Just after World War II ended, Stephanie Louise Kwolek tucked her new chemistry degree from the Carnegie Institute of Technology under her arm and—because she couldn’t afford medical school—took a research job at DuPont’s textile fibers department in Buffalo. Although she faced many challenges as one of the few women in chemical research, she liked the work so much that she soon dropped her plans to become a doctor. Two decades later she would invent Kevlar, one of the world’s most versatile materials, and along with it a new branch of polymer chemistry.

By the time Kwolek joined DuPont, the company had already enjoyed success with developing the synthetic fabric nylon.
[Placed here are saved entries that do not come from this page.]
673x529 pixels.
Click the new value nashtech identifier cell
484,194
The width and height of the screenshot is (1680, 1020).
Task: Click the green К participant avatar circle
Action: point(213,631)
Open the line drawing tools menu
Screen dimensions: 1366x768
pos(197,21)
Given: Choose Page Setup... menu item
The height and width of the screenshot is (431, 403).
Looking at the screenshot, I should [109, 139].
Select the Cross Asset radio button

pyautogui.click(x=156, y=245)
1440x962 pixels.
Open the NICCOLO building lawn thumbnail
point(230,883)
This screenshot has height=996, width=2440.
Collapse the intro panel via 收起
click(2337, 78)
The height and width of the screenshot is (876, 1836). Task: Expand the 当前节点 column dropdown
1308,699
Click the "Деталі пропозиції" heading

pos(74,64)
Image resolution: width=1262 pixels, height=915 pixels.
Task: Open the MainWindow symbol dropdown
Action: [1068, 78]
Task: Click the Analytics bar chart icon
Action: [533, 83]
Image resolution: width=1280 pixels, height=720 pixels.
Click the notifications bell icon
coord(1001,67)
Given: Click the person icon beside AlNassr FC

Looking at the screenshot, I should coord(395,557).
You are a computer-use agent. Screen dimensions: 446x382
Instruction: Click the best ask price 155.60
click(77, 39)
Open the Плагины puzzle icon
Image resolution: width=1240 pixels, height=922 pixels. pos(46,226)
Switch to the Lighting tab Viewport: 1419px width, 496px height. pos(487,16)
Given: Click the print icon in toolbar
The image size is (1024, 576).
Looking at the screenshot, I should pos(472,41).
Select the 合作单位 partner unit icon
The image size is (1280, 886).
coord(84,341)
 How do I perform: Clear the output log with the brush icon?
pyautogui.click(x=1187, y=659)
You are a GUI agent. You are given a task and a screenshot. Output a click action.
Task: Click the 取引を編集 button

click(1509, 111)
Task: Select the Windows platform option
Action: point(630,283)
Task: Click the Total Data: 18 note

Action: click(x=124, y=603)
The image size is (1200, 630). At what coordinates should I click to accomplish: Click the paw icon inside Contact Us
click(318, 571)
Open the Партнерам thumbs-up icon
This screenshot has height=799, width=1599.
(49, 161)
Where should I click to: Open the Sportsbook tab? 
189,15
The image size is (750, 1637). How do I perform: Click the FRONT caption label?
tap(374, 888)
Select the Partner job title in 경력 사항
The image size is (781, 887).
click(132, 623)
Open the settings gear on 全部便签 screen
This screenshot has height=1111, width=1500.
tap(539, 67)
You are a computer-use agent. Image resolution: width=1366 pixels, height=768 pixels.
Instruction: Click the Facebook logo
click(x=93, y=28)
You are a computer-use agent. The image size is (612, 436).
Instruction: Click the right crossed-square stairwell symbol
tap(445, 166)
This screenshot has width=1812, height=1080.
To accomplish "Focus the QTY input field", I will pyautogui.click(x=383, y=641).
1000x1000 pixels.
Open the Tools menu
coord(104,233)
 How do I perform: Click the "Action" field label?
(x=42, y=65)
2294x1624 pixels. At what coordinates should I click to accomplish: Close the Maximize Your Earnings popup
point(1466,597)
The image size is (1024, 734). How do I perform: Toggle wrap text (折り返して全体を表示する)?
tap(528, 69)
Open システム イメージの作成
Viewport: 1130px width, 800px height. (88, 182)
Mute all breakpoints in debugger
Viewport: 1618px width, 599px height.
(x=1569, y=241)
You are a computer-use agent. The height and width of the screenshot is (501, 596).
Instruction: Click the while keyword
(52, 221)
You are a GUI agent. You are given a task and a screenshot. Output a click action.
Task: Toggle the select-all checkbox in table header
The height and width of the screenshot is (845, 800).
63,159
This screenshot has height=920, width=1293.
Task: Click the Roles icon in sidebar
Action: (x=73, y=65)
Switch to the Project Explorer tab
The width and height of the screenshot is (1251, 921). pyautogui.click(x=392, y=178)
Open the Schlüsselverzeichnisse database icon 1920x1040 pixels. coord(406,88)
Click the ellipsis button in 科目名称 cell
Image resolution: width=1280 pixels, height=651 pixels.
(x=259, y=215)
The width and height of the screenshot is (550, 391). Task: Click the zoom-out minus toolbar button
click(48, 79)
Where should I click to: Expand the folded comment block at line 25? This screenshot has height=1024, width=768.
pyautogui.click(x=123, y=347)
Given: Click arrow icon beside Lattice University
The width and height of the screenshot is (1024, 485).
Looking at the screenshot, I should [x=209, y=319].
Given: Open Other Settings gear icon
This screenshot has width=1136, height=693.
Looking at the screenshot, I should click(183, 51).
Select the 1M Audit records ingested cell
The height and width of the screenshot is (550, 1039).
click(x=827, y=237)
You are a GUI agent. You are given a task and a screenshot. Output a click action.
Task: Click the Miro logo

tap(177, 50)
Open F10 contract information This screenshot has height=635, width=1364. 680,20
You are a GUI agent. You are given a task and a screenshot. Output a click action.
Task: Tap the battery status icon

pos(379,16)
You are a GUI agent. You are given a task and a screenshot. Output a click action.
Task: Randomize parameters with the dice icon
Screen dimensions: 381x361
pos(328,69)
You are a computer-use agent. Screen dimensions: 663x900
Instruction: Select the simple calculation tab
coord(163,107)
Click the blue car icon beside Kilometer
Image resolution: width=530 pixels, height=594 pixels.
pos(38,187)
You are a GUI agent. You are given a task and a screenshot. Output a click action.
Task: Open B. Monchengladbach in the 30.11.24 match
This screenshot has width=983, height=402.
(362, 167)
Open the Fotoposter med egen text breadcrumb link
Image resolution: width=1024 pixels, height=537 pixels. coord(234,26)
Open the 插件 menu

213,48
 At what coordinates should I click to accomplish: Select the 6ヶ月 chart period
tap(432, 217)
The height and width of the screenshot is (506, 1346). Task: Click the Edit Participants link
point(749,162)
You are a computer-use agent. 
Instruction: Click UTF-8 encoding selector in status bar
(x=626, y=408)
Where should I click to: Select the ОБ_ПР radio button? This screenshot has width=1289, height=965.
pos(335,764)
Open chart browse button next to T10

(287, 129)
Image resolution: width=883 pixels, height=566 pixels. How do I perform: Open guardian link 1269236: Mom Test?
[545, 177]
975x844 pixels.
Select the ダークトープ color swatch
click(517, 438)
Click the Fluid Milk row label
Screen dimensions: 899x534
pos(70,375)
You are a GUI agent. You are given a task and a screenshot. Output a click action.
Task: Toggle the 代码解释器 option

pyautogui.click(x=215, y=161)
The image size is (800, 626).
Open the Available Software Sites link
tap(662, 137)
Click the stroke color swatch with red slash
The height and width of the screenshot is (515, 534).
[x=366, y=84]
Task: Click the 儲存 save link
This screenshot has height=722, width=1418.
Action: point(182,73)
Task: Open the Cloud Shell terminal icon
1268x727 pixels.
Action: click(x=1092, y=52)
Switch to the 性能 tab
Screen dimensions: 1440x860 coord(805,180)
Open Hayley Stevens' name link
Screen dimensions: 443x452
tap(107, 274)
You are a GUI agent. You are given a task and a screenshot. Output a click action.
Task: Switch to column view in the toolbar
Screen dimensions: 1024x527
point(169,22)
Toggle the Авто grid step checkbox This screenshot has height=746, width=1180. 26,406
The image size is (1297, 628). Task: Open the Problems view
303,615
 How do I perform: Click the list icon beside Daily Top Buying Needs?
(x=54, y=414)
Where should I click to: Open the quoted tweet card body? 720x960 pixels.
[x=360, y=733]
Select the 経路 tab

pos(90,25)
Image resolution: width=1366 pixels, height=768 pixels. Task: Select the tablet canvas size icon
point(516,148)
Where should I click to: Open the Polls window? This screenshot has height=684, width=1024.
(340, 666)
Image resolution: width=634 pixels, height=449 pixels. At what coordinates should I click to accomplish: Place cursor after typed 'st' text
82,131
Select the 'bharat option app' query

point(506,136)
Other synthetics would soon come from the fibers department, including Dacron polyester and Lycra spandex. Kwolek became a seasoned researcher, eventually tasked with developing the next-generation high-performance fiber.

In 1964 a rumored gasoline shortage opened a potential market for DuPont. Kwolek and her colleagues developed a reinforcing fiber that could replace steel in radial tires and make vehicles lighter and more fuel efficient. Manufacturers put up great resistance to the innovation, however, because they used cheap steel wire for reinforcement. A changeover from steel to fiber would require new machinery at the tire plants. The idea went nowhere.

While not a commercial success, the project still yielded dividends. It had given Kwolek the chance to work with para-oriented aromatic polyamides, or durable polymers consisting of rodlike molecules joined with peptide bonds. Chemically, polymers are large molecules that consist of repeating units. They appear in nature in the form of proteins, nucleic acid, and the cellulose found in wood. Synthetic polymers form plastic, neoprene, polyethylene, and nylon. The stiff molecules of the polyamides that Kwolek worked with had quite different characteristics than the very flexible molecules of nylon that had proven ideal for stockings and other clothing. As she experimented with different kinds of these stiff polymers, she also looked for a solvent that would dissolve them into a solution and enable her to form fibers. In 1965 she found a solvent, but it created solutions that were cloudy, opalescent upon being stirred, and of low, almost waterlike, viscosity.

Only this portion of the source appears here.